By jumping on trend in a big way, Chicago has essentially remade its downtown lunch scene, making the Loop area even more appealing to visitors with the addition of three food halls—a fourth is on the way. San Antonio, the top destination in Texas, added a food hall to its growing Pearl District, along the expanded Riverwalk network. New York, never short on visitors, now has so many food halls, it's hard to count them all up.

Not that your city needs to be a tourist destination to make that new food hall a huge success—in some cases, the project is driving tourism to places where it might not have gone before. Birmingham, Alabama's new Pizitz Food Hall adds a new dimension to a downtown struggling its way back after years of neglect; in Southern California, the concept is being used to pull people toward smaller downtowns—Anaheim's Packing District turns a moribund city center just minutes from Disneyland into a hot new hangout; Santa Ana's 4th Street Market adds a new luster—and attracts a new crowd—to the working class city's historic center.
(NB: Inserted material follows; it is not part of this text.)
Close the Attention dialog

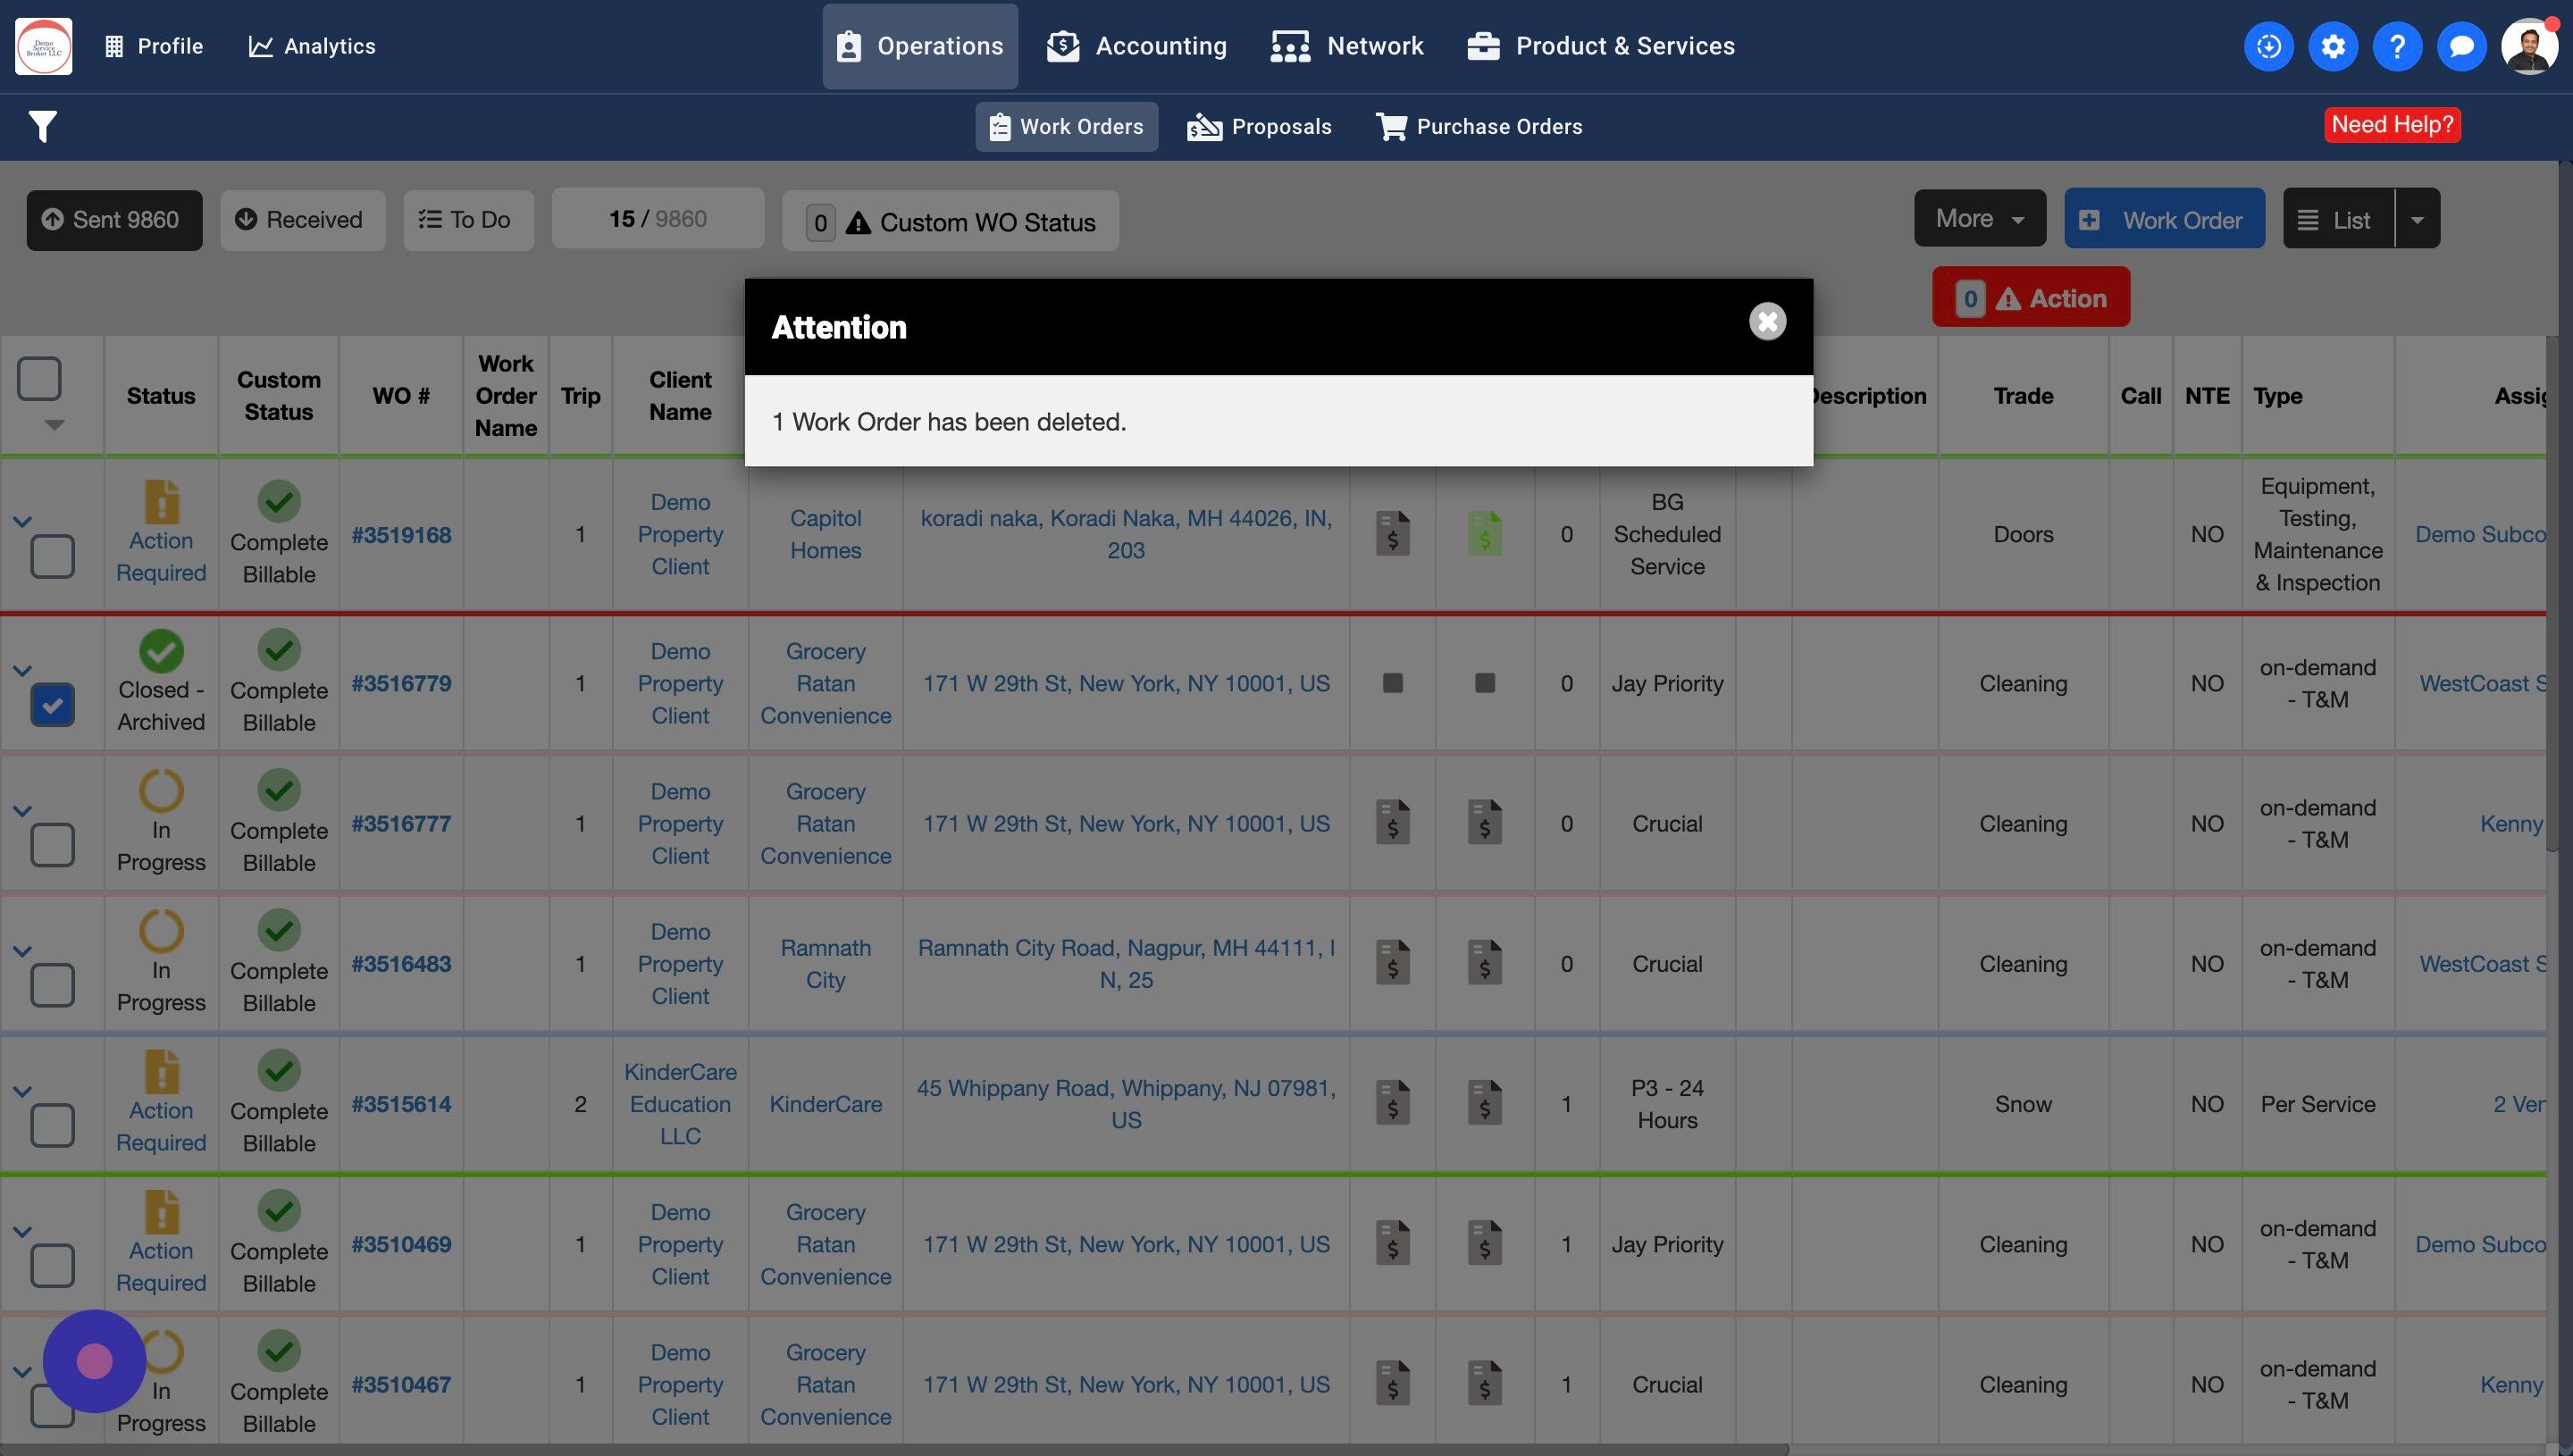(x=1767, y=322)
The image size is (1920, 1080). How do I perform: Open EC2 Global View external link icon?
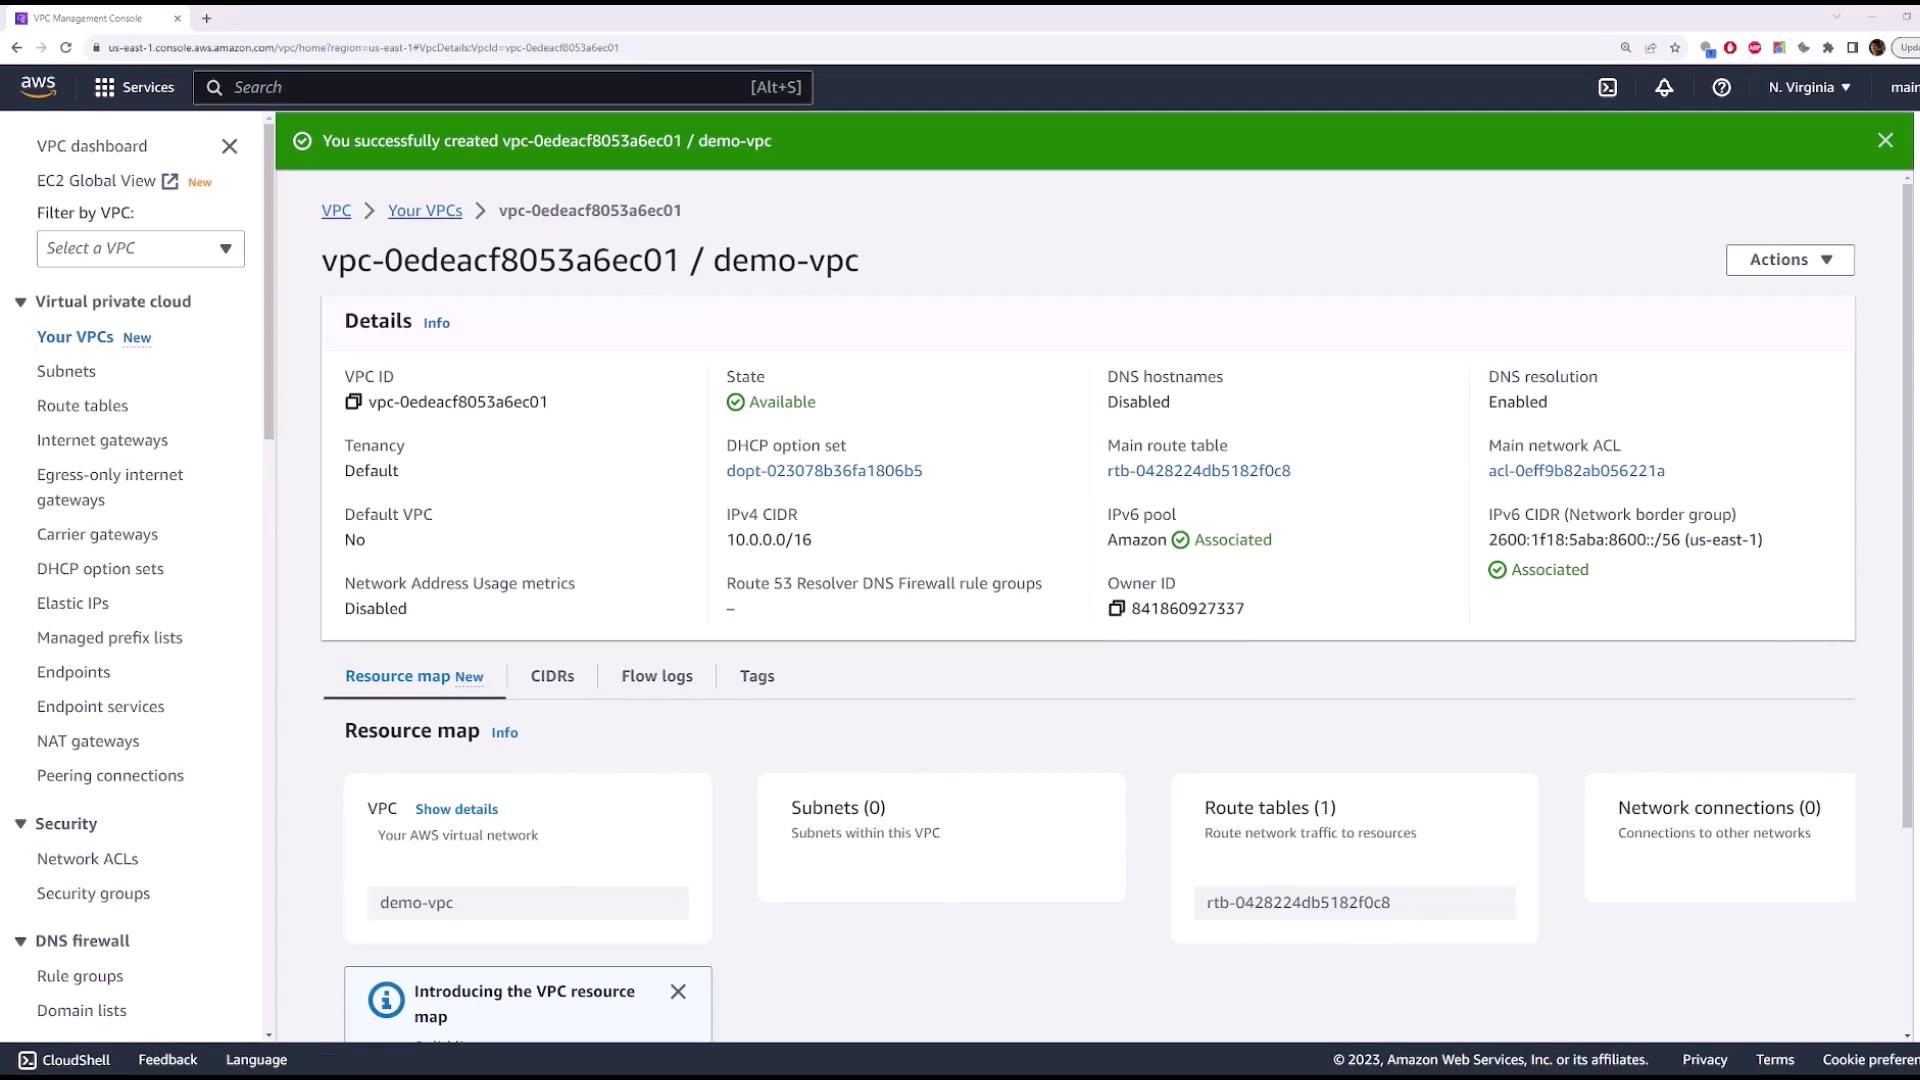pyautogui.click(x=170, y=181)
Even shopping malls want in—in places as varied as Omaha, Nebraska, the Los Angeles suburbs and Paramus, New Jersey (where, its said, the first successful food court made its debut, back in 1973), its looking more and more like goodbye, chain fast food, hello tonkatsu ramen.

Cue, of course, the backlash. The criticisms now come from everywhere, and seem to go everywhere, as well. Is this too much of a good thing, how is this impacting older markets or vendors in the markets that are repositioning, are the markets that position themselves as incubators for small businesses actually meeting their potential, how many $12 sandwiches could one city possibly need, aren't these projects just the modern version of the food court, and, really, does the legendary Katz's Deli really need a second location in a basement in Brooklyn?

Probably not—but as long as the low-cost, higher-yield model works for the developers behind the explosive growth of the genre, not to mention for the generation of up-and-comers finding a toehold in their local scenes without the usual overhead of opening a restaurant, food halls are going to stick around. If you're looking to see what's next, here are just a few of the more interesting recent (and soon to come) openings around the country.

Workshop Charleston, SC
This new project in Charleston's so-hot-right-now, far northern no man's land brings six rotating kitchens together under one roof. There's coffee from Bad Wolf; Edmund's Oast, one of the city's most popular breweries, is in the complex as well.

Detroit Shipping Co. Detroit, MI
Five concepts will make their home inside this upcoming project composed entirely of repurposed shipping containers; this promises to be yet another culinary lure to a city already full of good food.

The Bottling Department San Antonio, TX
A historic brewery located along the city's Riverwalk has evolved into The Pearl district, one of San Antonio's most appealing places to live and play—as of this summer, the neighborhood adds this very good, small food hall to its many other dining options.

Finn Hall Houston
A slowly-reinventing downtown Houston gets another shot in the arm with this 20,000 square-foot food hall coming to a historic bank building in 2018.

Malcolm Yards Market Minneapolis, MN
An abandoned factory in a food desert neighborhood near the University of Minnesota campus will be the site for one of a handful of new market projects in the Twin Cities. Slated to open next year, the market is part of a large-scale redevelopment project of an old industrial site.